The micro LED 100 provided in the present disclosure improves efficiency of light emitting at a small angle via the reflective layer 140. The light emitting from the sidewall of the light emitting structure 110 is initially reflected one or more times by the reflective layer 140, and emitted from the top surface of the light emitting structure 110. Therefore, the loss of the light emitting from the sidewall is reduced, and the light emitting efficiency from the top surface of the light emitting structure 110 is improved. As a result, substantially all the light can be emitted out of the top surface of the light emitting structure 110 without being blocked in devices (e.g., AR devices) .
FIG. 2 is a structural diagram showing a plan view of an exemplary micro LED panel 200 according to some embodiments of the present disclosure. As shown in FIG. 2, the micro LED panel 200includes one or more of the above-described micro LEDs100. The one or more micro LEDs100 are arranged in an array on the micro LED panel 200. FIG. 3 is a structural diagram showing in a side sectional view of the micro LEDs 100, as exemplary adjacent micro LEDs 300a and 300b included in the micro LED panel 200, according to some embodiments of the present disclosure. Referring to FIG. 2 and FIG. 3, an electrical conductive layer 330 is formed on and covers the whole micro LED panel 200. A reflective layer 340 is formed between adjacent light emitting structures 310a and 310b respectively of the micro LEDs 300a and 300b, and covers the whole micro LED panel 200. The structure of reflective layer 340is a net with an array of holes respectively corresponding to the array of micro LEDs 100 on the micro LED panel 200.
In some embodiments, in the micro LED panel 200, the micro LEDs 100 array can be 640*480, 1280*720 or 1920*1080, etc.

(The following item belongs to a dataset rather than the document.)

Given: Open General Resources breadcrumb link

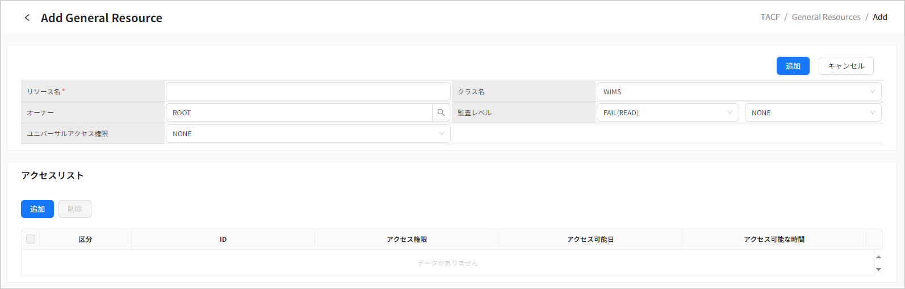Looking at the screenshot, I should (x=826, y=17).
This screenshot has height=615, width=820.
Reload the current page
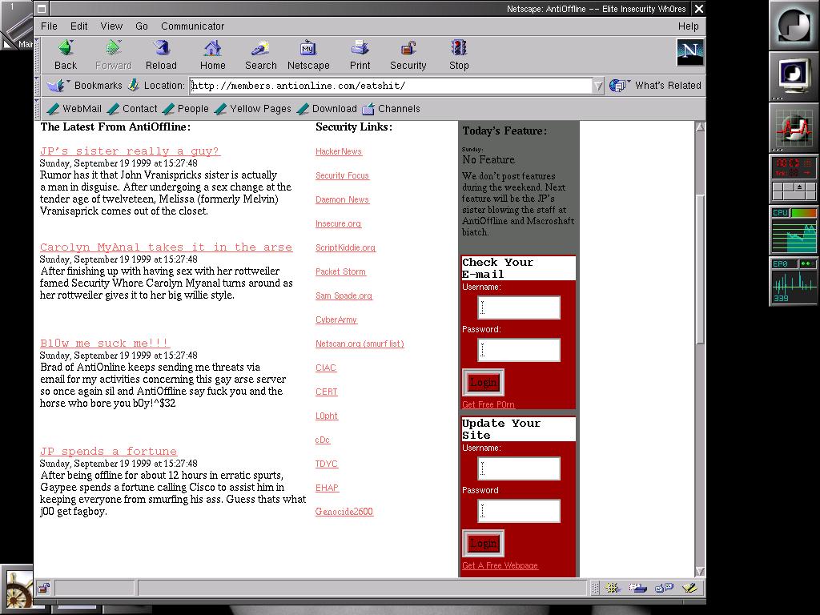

FIG. 4 is a structural diagram showing a plan view of an exemplary micro LED chip 400 according to some embodiments of the present disclosure. As shown in FIG. 4, the micro LED chip 400 includes one or more micro LED display panels 410 each having a structure of the micro LED panel described above with reference to FIGs. 2 and 3. Referring to FIG. 3and FIG. 4, the electrical conductive layer 330 is formed on and covers the whole micro LED chip 400. The reflective layer 340 is formed between the adjacent light emitting structures 310a and 310b, and covers the whole micro LED chip 400. The structure of the reflective layer 340 can be a net with an array of holes respectively corresponding to the micro LEDs 100.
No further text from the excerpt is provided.